TOUCHING tributes have been paid to “a true gentleman” who passed away peacefully in his sleep on October 23 at the age of 93.

Crawford Gardener Ballyntine Muir, better known as Jock to his friends and family, was born in Glasgow on April 1, 1919. Tragically his mother died during childbirth and his father, a coal merchant, passed away a few months later.

Jock was placed in an orphanage and ended up in a Christian Boys’ Home in Bournemouth where he was educated and brought up.

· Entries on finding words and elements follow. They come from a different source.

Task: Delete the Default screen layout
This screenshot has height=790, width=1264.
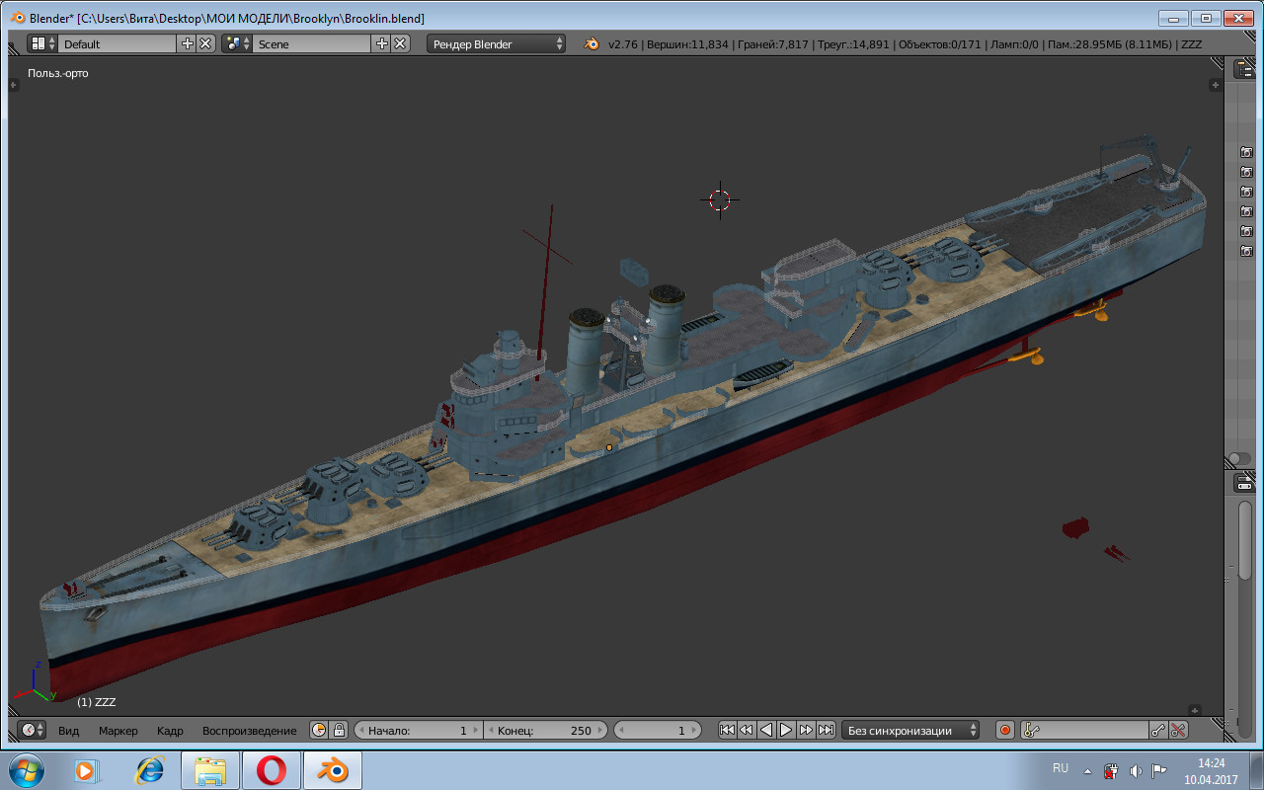Action: 205,43
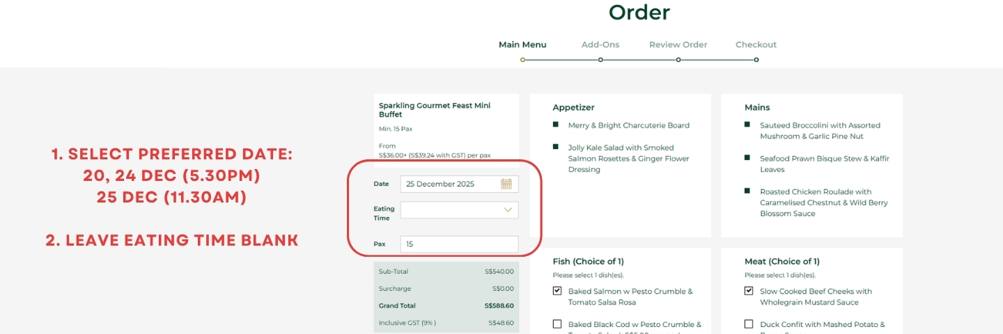Click the Review Order progress dot
1003x334 pixels.
tap(678, 60)
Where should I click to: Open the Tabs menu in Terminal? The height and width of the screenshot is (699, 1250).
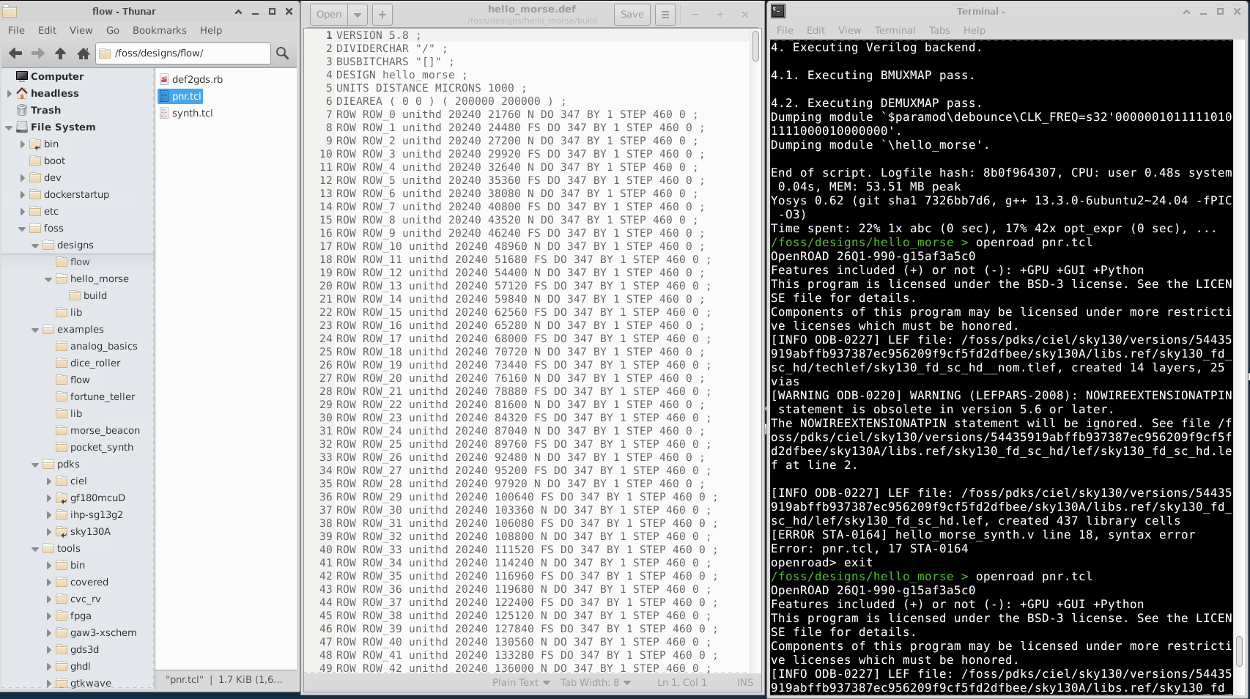[939, 30]
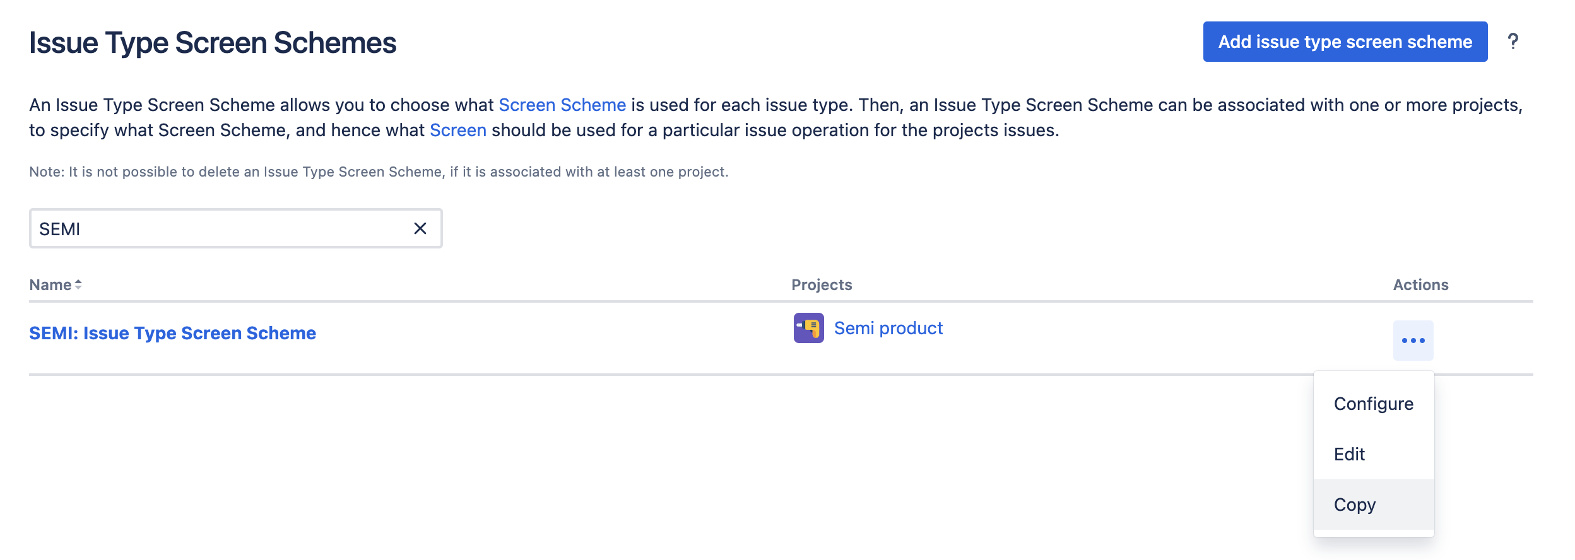Open SEMI: Issue Type Screen Scheme

(172, 333)
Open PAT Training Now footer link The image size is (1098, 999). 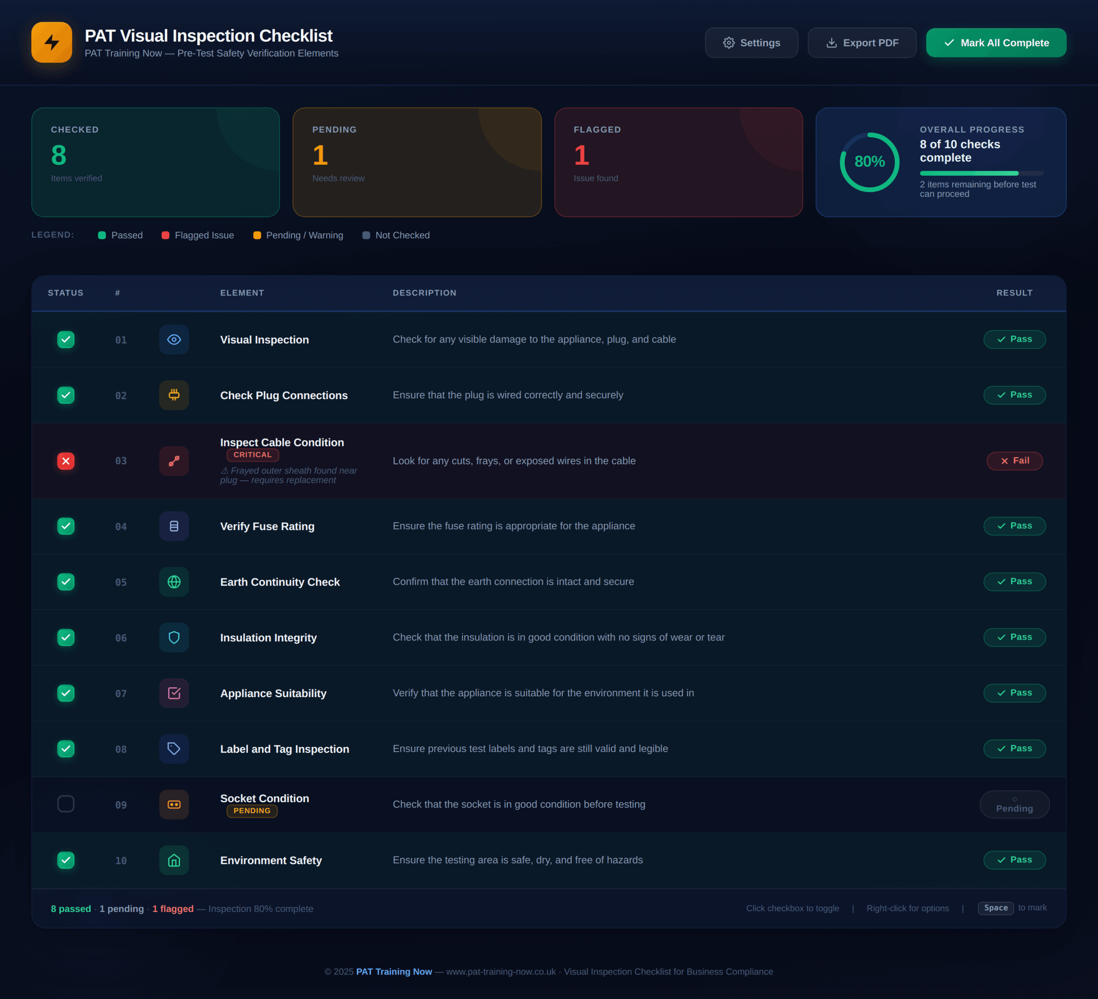394,972
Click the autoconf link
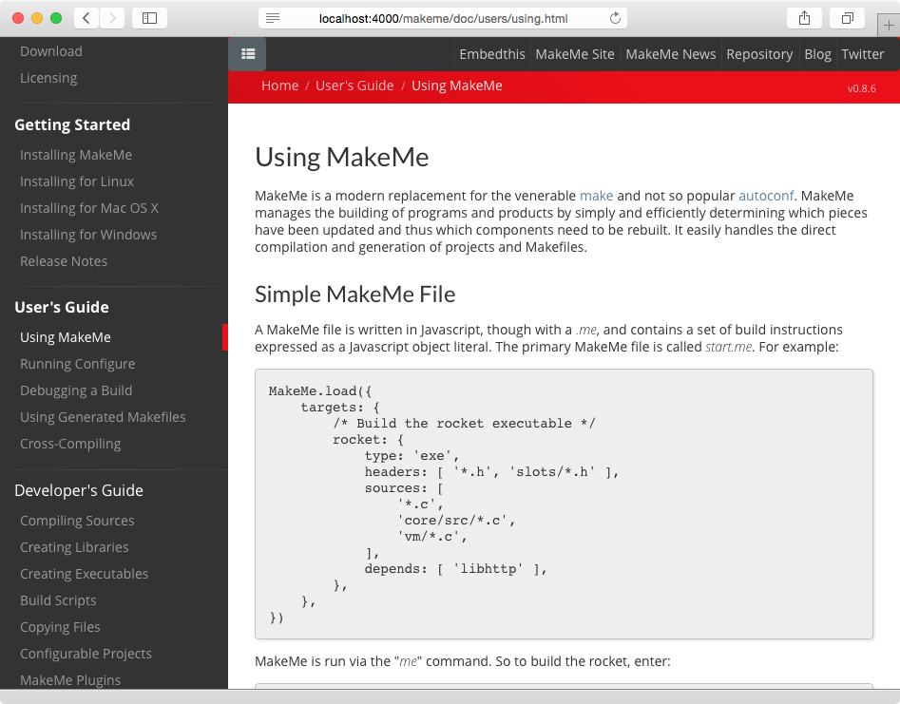 point(766,196)
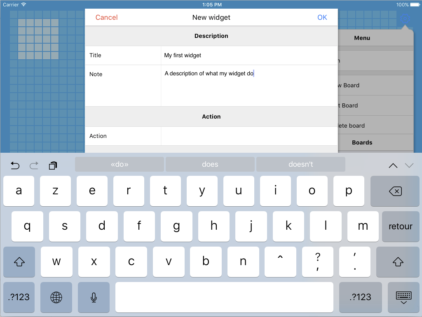422x317 pixels.
Task: Tap the microphone dictation key
Action: (94, 297)
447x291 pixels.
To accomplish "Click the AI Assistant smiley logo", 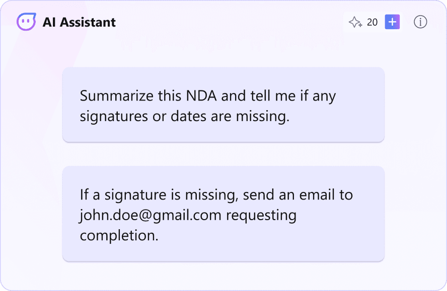I will point(26,22).
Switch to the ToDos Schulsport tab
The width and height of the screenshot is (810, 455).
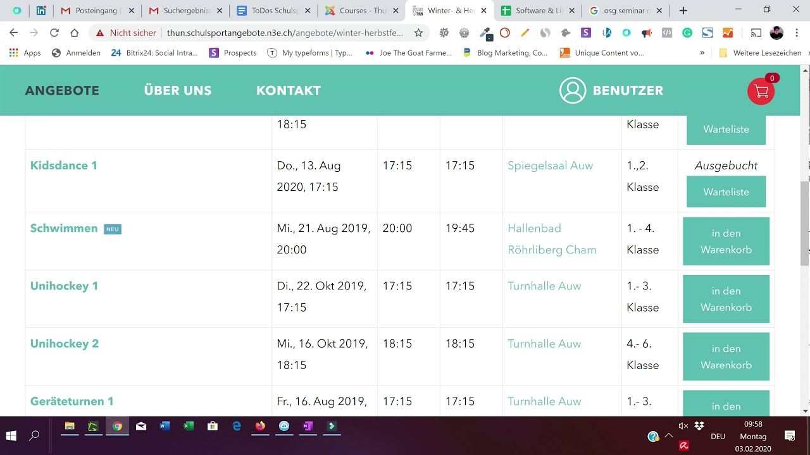pos(274,11)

At the age of 15 he declined to take over his late father’s business in Glasgow and joined the army, serving heroically in the Royal Corps of Signals as a dispatch rider. Jock was posted to India and was in Singapore at the outbreak of the Second World War when the Japanese invaded.

Jock was imprisoned in Shanghai, where prisoners of war endured harsh treatment, before being moved to The Burma Railway, known as the Death Railway.

Forced labour was used in its construction and, of the 60,000 Allied prisoners who worked on the railway, 16,000 died as a direct result of the project.

Jock was placed at Hellfire Pass, a particularly difficult section of the line to build, and then on a section close to the Bridge over the River Kwai.

He returned to Singapore as the Allies forced the Japanese back and, at the end of the war, went back to India for rehabilitation and recovery, weighing less than six stone.

After being demobbed, Jock returned to live in Bournemouth and Southampton, working as a stoker on the Queen Mary liner for a few years and then on small coastal tankers.

Following many years at sea, he decided to come ashore, working first for Southern Railways and finally for the Royal Mail, retiring at the age of 65 when he moved back to Bournemouth.

Jock met Winifred Gouriet and they married in 1987. It was the first time Jock had a family of his own and he became a much-loved family figure and a great help to Win’s daughter Ann and his son-in-law Rob.

Jock and Winifred lived happily for many years at the War Memorial Homes on Castle Lane where he was a popular figure and enjoyed a good sing-song.

Rob said: “A proud Scotsman, Jock loved nothing better than to stand up and sing ‘I Belong to Glasgow’, even though he had only lived there for six months or so! He was also a true gentleman.”

A member of Kinson Conservative Club, Jock will be sadly missed by his many friends and family who thanked the staff at Pinehurst rest home in Boscombe where he spent the last year of his life.

Jock’s funeral service took place at Bournemouth Crematorium on November 9.